SOURCE EXTRACT ::
--- START ---

Ghostwriters, NO.1: personal branding

Tolstoy (aka claude) on the selling of oneself

Leo Tolstoy spent his final decades trying to renounce his own fame - the name, the royalties, the legend. His family was horrified. He is, by any sensible measure, the worst person alive or dead to ask for a personal branding guide.

So I asked him. Or rather, I asked an AI to channel him - because the idea of personal branding has me reaching for a bucket, and I'd just gone independent, which meant I could no longer avoid it.

Here was the prompt:

"Write about personal branding - why someone who finds it distasteful must do it anyway, and how to do it without losing your soul. Write it as the late Tolstoy: the moralist who renounced his own fame and royalties. Let him wrestle with the contradiction honestly rather than resolve it neatly. Be useful, not just wise - he has to actually help. No irony at the reader's expense."

--- END ---

[Collected data]
--- START ---

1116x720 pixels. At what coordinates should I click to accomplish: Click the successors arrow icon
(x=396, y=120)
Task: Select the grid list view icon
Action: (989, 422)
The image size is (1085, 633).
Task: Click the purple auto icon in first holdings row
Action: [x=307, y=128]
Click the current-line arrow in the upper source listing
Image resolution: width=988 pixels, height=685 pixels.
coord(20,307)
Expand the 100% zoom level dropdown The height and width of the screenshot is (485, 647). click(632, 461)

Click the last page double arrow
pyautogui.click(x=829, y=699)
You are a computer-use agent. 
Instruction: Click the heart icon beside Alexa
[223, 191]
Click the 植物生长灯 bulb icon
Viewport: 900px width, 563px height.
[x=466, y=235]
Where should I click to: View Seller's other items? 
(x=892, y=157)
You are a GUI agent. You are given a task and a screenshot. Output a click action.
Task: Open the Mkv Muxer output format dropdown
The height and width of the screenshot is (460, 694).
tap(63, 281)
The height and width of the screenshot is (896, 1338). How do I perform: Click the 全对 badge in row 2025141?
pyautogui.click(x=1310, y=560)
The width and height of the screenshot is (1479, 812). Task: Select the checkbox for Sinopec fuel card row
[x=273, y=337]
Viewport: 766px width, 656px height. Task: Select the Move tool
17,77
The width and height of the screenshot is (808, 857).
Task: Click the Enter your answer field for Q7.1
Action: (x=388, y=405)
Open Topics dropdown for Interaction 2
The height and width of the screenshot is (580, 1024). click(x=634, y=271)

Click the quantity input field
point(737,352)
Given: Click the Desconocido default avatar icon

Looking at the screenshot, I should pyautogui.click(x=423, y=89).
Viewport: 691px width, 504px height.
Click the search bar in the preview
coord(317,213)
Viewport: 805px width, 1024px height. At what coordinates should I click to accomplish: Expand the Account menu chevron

--- END ---

EXERCISE REQUIREMENTS :: Duplicate the Tolstoy personal branding introduction above, word for word and in full.

SOLVED PROBLEM ::
Ghostwriters, NO.1: personal branding

Tolstoy (aka claude) on the selling of oneself

Leo Tolstoy spent his final decades trying to renounce his own fame - the name, the royalties, the legend. His family was horrified. He is, by any sensible measure, the worst person alive or dead to ask for a personal branding guide.

So I asked him. Or rather, I asked an AI to channel him - because the idea of personal branding has me reaching for a bucket, and I'd just gone independent, which meant I could no longer avoid it.

Here was the prompt:

"Write about personal branding - why someone who finds it distasteful must do it anyway, and how to do it without losing your soul. Write it as the late Tolstoy: the moralist who renounced his own fame and royalties. Let him wrestle with the contradiction honestly rather than resolve it neatly. Be useful, not just wise - he has to actually help. No irony at the reader's expense."